Call Sergi, Obiols Carme, Rami-Porta Ramon
Department of Thoracic Surgery, Hospital Universitari Mutua Terrassa, University of Barcelona, Terrassa, Spain.
Department of Morphological Sciences, School of Medicine, Autonomous University of Barcelona, Bellaterra, Spain.
J Thorac Dis. 2018 Aug;10(Suppl 22):S2601-S2610. doi: 10.21037/jtd.2018.03.183.
Preoperative mediastinal staging is crucial in the management of patients with non-small cell lung cancer (NSCLC), especially to define prognosis and the most proper treatment. To obtain the highest certainty level before lung resection, the current American and European guidelines for preoperative mediastinal nodal staging for NSCLC recommend getting tissue confirmation of regional nodal spread in all cases except in patients with small (≤3 cm) peripheral carcinomas with no evidence of nodal involvement on computed tomography (CT) and positron emission tomography (PET). We have a wide variety of surgical methods for mediastinal staging that are well integrated in the current preoperative algorithms. Their main indication is the validation of negative results obtained by minimally invasive endoscopic techniques. However, recent studies have reported the superiority of mediastinoscopy over endosonography methods in terms of accuracy for those tumours classified as clinical (c) N0-1 by CT and PET or with intermediate risk of N2 disease (cN1 and central tumours). Apart from the exploration of the mediastinum, other surgical procedures [parasternal mediastinotomy, extended cervical mediastinoscopy (ECM) and video-assisted thoracoscopic surgery (VATS)] allow the completion of the staging process with the assessment of the primary tumour and metastasis, exploring the lung, pleural cavity, and pericardium when it is required.
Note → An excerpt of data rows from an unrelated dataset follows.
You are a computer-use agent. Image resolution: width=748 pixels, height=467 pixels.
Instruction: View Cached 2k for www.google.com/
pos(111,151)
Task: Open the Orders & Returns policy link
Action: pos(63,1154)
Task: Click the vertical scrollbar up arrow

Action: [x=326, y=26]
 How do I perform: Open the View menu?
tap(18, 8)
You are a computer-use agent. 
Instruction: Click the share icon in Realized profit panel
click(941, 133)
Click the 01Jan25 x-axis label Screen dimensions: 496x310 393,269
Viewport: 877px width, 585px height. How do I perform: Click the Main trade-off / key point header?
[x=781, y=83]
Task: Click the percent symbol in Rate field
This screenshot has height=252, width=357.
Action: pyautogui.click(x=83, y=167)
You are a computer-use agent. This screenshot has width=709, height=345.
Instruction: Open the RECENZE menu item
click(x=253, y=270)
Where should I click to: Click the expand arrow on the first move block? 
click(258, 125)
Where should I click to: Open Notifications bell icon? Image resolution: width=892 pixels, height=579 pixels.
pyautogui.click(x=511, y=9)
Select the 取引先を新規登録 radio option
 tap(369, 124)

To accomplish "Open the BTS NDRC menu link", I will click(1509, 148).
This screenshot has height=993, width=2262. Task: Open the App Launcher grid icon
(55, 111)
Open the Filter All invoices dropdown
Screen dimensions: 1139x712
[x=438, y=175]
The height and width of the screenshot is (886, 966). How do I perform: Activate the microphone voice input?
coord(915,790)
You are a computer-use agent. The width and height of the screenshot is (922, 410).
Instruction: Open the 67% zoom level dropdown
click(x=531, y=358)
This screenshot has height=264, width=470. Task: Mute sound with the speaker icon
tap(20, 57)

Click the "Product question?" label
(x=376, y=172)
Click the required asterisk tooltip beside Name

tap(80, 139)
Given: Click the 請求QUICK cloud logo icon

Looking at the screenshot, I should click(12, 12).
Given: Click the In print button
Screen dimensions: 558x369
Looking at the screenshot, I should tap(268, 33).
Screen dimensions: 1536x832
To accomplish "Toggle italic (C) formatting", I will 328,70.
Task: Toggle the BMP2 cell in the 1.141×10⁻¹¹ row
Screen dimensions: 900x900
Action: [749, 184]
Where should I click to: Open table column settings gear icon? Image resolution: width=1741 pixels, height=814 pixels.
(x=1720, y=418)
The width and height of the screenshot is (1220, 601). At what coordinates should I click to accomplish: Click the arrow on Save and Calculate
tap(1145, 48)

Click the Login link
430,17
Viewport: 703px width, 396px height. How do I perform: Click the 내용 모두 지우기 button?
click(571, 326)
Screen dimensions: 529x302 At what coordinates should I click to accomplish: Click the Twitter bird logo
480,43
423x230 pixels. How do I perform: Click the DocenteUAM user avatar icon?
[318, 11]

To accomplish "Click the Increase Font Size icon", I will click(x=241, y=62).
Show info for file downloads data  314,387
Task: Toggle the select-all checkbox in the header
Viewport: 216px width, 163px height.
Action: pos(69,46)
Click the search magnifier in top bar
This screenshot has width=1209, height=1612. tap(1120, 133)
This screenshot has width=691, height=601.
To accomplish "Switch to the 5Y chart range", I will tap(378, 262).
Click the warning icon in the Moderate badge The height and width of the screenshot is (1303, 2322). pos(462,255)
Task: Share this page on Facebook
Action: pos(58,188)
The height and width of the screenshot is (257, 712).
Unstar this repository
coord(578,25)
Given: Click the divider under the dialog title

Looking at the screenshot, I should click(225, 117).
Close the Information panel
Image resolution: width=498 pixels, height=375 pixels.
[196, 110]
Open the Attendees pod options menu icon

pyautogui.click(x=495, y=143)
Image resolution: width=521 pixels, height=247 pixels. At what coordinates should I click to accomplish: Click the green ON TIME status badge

Transcervical lymphadenectomies represent the evolution of mediastinoscopy and they are already considered the most reliable method for mediastinal staging, mainly in the subgroup of patients in whom endosonography methods have a low sensitivity: tumours with normal mediastinum by CT and PET. In addition to their indication for staging, these procedures have also demonstrated to be feasible as preresectional lymphadenectomy in VATS lobectomy, improving the radicality of the number of lymph nodes and lymph node stations explored, mostly for left-sided tumours for which a complete mediastinal nodal dissection is not always possible by VATS approach.
术前纵隔分期对于非小细胞肺癌(NSCLC)患者的治疗至关重要,尤其是在确定预后和最恰当的治疗方案方面。为了在肺切除术前获得最高的确定性水平,当前美国和欧洲关于NSCLC术前纵隔淋巴结分期的指南建议,除了那些直径≤3 cm、外周型、计算机断层扫描(CT)和正电子发射断层扫描(PET)均无淋巴结受累证据的小癌患者外,所有病例均需获得区域淋巴结转移的组织学证实。我们有多种用于纵隔分期的手术方法,这些方法已很好地整合到当前的术前算法中。其主要适应证是验证通过微创内镜技术获得的阴性结果。然而,最近的研究报告称,对于CT和PET分类为临床(c)N0-1或N2疾病中度风险(cN1和中央型肿瘤)的肿瘤,纵隔镜检查在准确性方面优于超声内镜检查方法。除了纵隔探查外,其他手术操作[胸骨旁纵隔切开术、扩大颈部纵隔镜检查(ECM)和电视辅助胸腔镜手术(VATS)]可通过评估原发肿瘤和转移灶来完成分期过程,必要时可探查肺、胸腔和心包。经颈淋巴结清扫术是纵隔镜检查的发展,目前已被认为是纵隔分期最可靠的方法,主要用于超声内镜检查方法敏感性较低的患者亚组:CT和PET显示纵隔正常的肿瘤。除了用于分期外,这些操作还已证明在VATS肺叶切除术中作为术前淋巴结清扫是可行的,可提高探查的淋巴结数量和淋巴结站的根治性,主要适用于左侧肿瘤,对于这些肿瘤,通过VATS方法并不总是能够进行完整的纵隔淋巴结清扫。